_Exercise requirements_:
Look through the entries below and count the lines with "agent" in them; the reply is the number alone.

_Record extracts_:
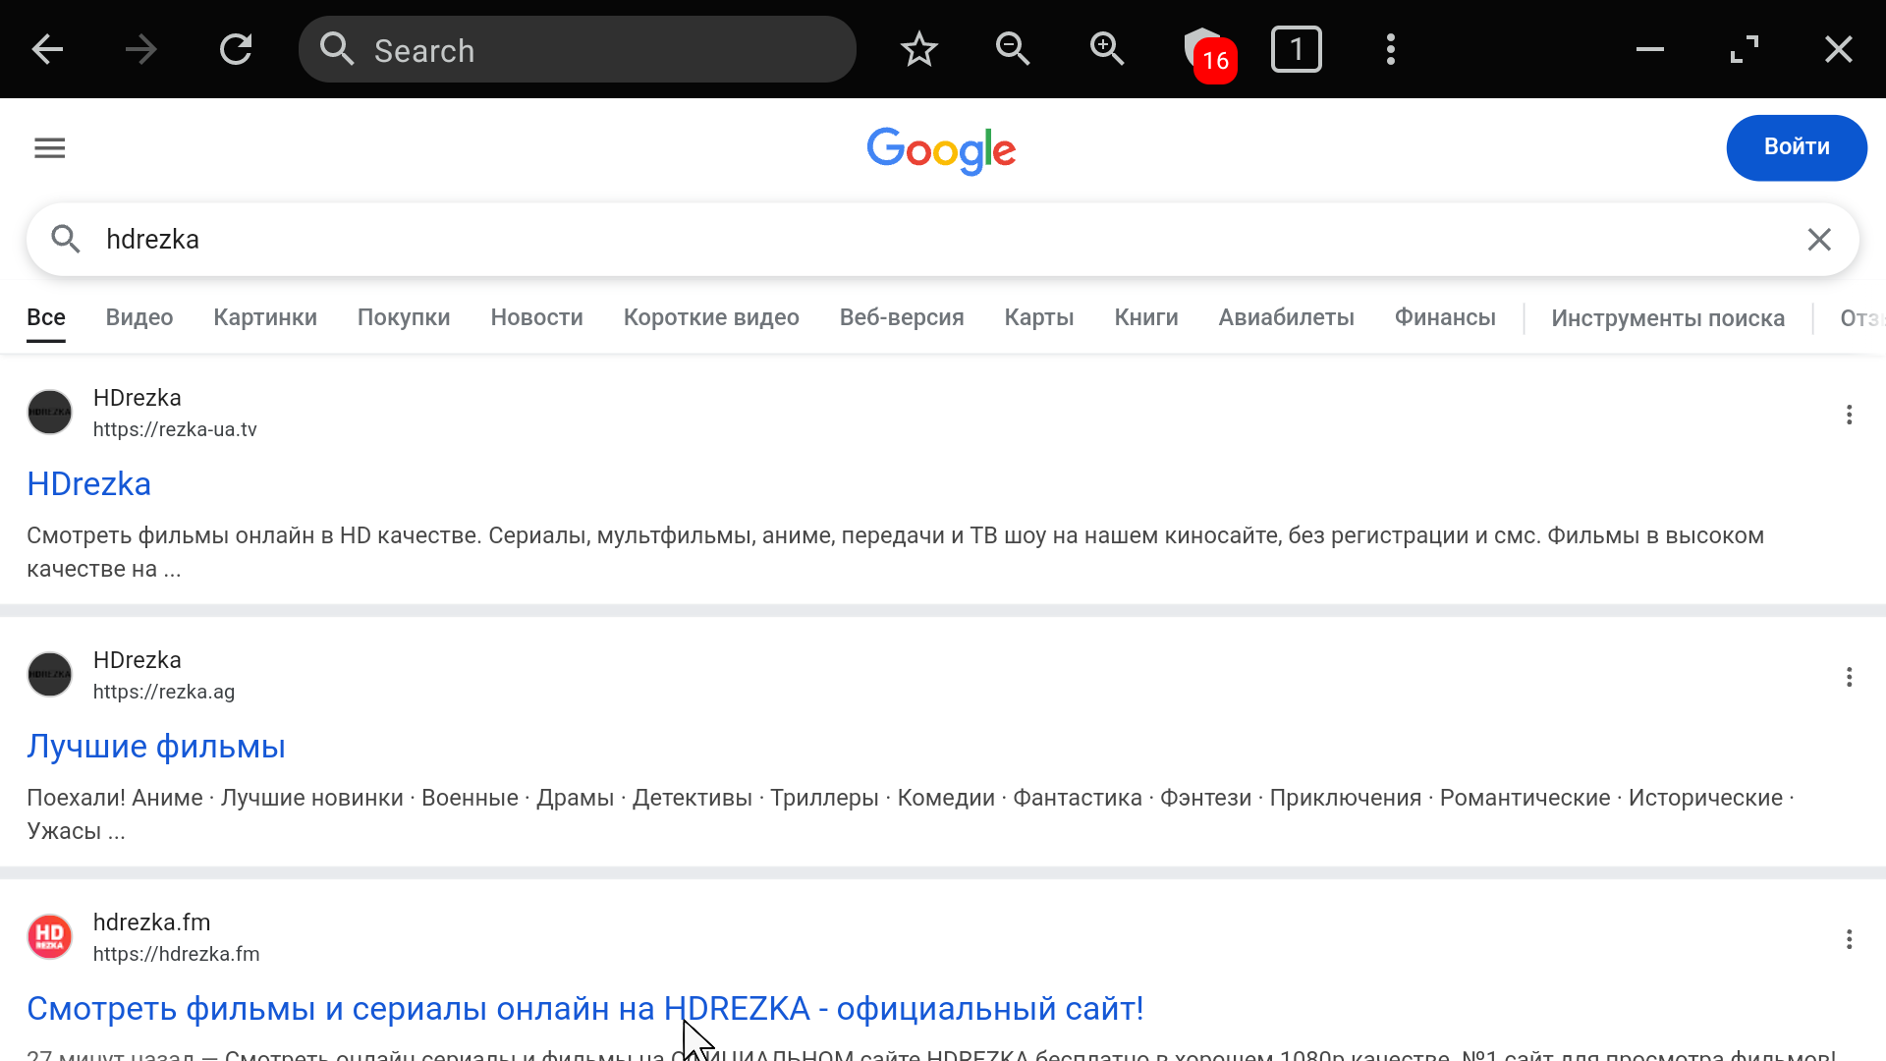
Task: Open options for rezka.ag result
Action: tap(1849, 677)
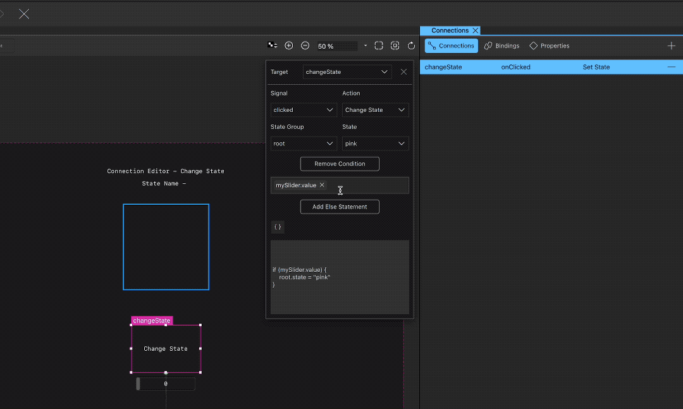Click the fit-to-view frame icon

click(378, 45)
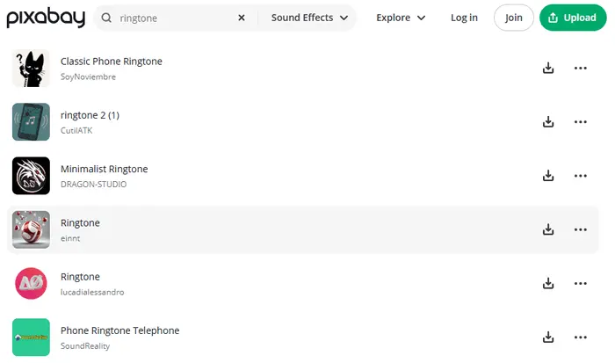615x363 pixels.
Task: Download the Minimalist Ringtone sound
Action: (548, 176)
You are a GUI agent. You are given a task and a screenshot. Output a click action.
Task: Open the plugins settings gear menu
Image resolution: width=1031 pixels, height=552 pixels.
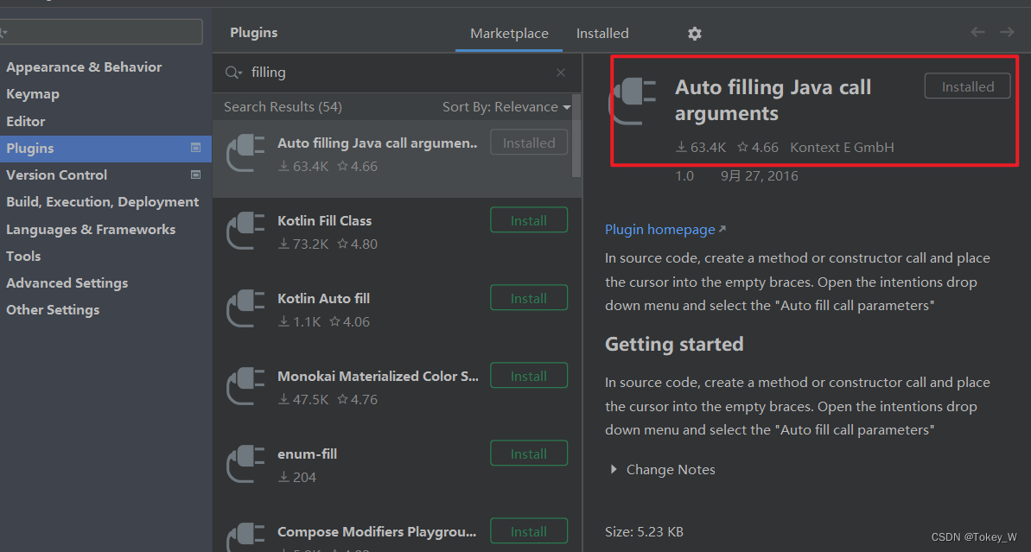point(694,34)
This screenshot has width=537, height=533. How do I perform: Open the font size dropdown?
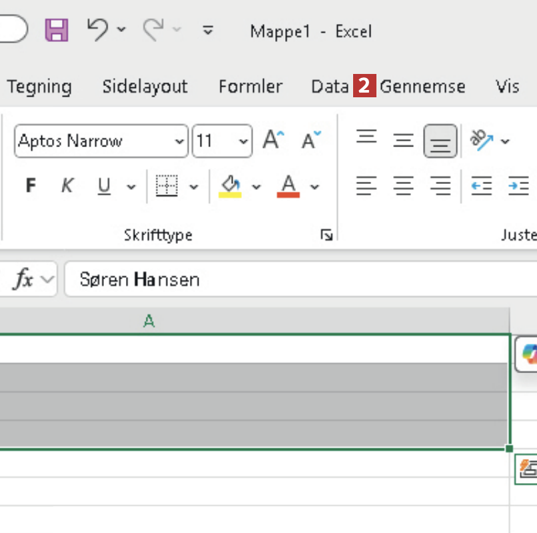coord(243,141)
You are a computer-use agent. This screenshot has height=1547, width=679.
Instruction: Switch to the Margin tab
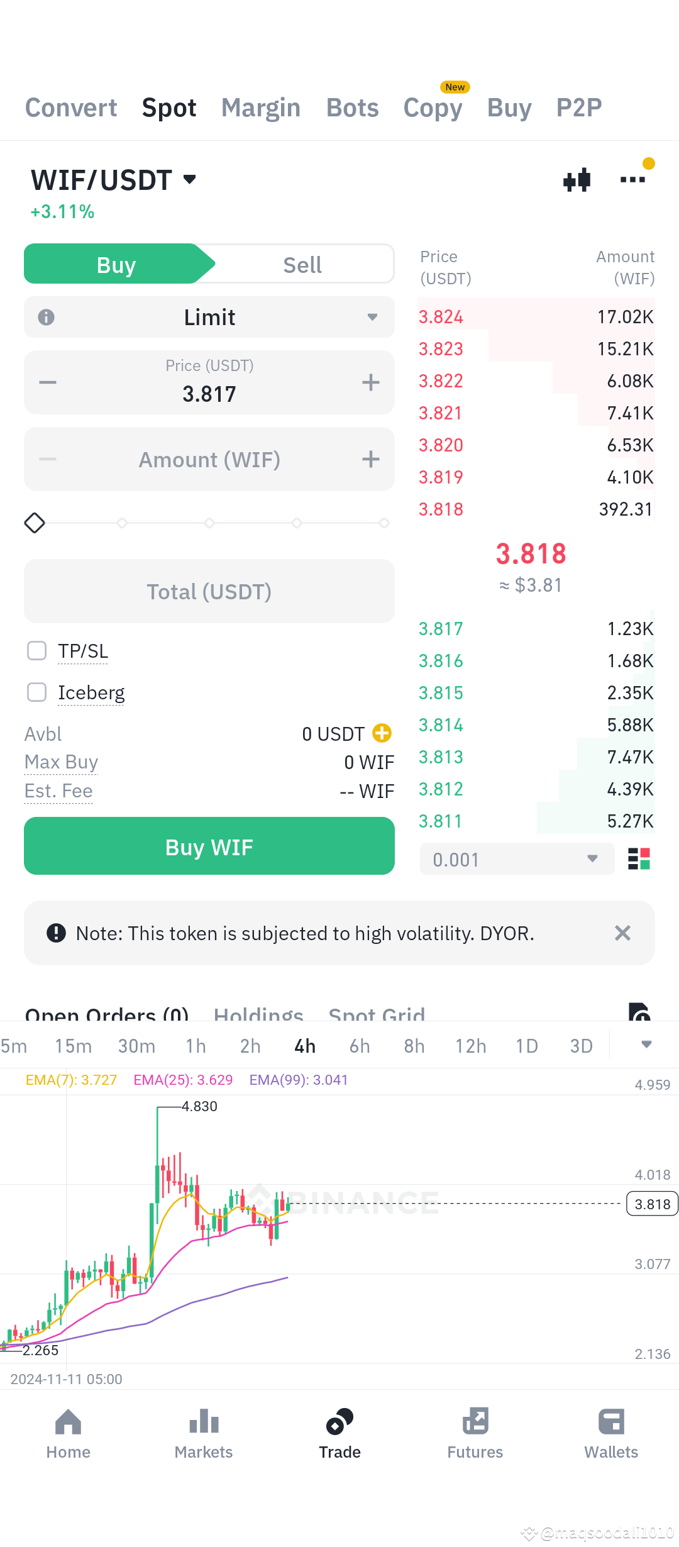point(261,108)
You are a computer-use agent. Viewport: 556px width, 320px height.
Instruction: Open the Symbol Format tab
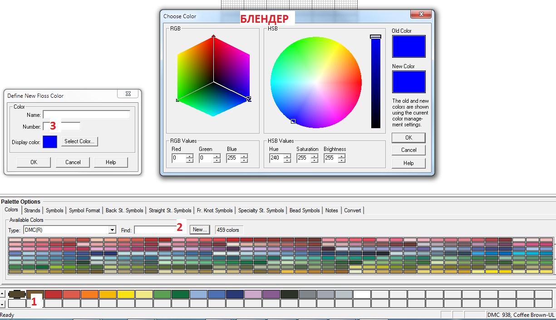[84, 210]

_Answer to the problem_:
3